Rome’s Fiumicino airport is testing a pioneering tarmac developed by an Italian company, made of a material that has twice the lifespan of traditional asphalt and is better for the environment as it uses a waste plastic.
The graphene-enhanced tarmac has been laid on one of the airport’s busiest runways, used by heavy class aircraft such as Boeing 777s and Airbus A380s.
The asphalt contains an additive called Gipave, containing graphene, which is derived from graphite, and a particular plastic that would not normally be recycled but rather sent to waste-to-energy plants.
“We will test this technology for about one year… If it gives the results we hope for, it will be our interest to use it as extensively as possible,” said Giorgio Gregori, head of infrastructure development at Fiumicino airport.
The testing comes at a time when companies are developing technologies to produce less polluting plastics or materials which use waste plastics in novel ways.

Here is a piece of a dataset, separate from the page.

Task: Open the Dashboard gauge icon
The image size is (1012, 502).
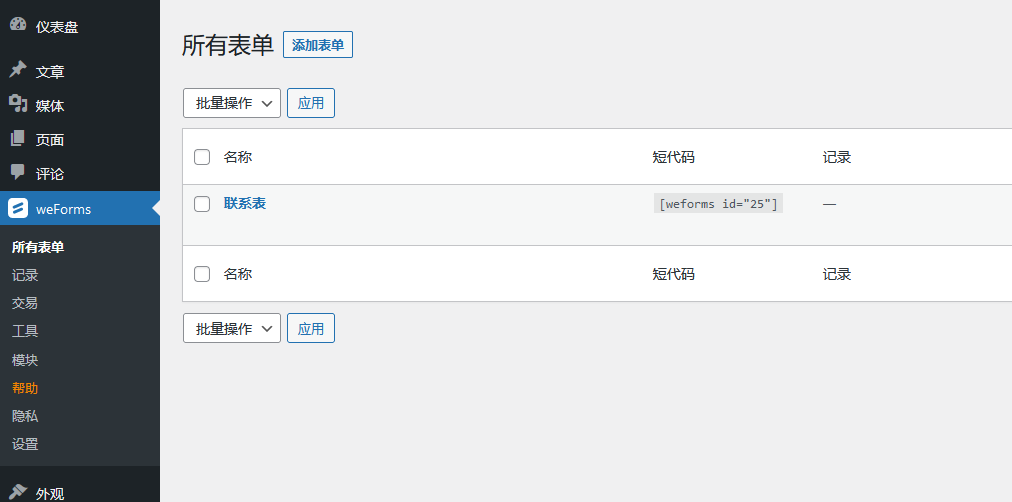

Many countries, including Italy, are trying to limit the use and production of plastic goods.
Fiumicino, managed by Aeroporti di Roma (ADR), a company owned by infrastructure group Atlantia, is Italy’s largest airport in terms of passenger traffic, with over 40 million passengers travelling through it.
The new technology was developed by Iterchimica, a company which makes products to enhance asphalt, graphene-maker Directa Plus, A2A’s recycling and waste management unit G.Eco and the University of Bicocca in Milan, which analysed its environmental impact.
Federica Giannattasio, Chief Executive of Iterchimica, told Reuters the asphalt had gone through three years of trials in their labs and had been laid on a traffic-intense road over a year ago.
Giannattasio added that “the advantages of this material… are multiple”, explaining that it uses a recycled plastic, it lasts longer and requires less maintenance.
The new tarmac will also give the runway greater resistance to vehicles and deformation.
Despite costing more than traditional tarmacs, the greater life-span and the lower maintenance make it less costly in the medium and long-term.
The runway material can be “100 per cent recycled, which can reduce the extraction of new materials from quarries and first-use bitumen,” Directa Plus said in a statement.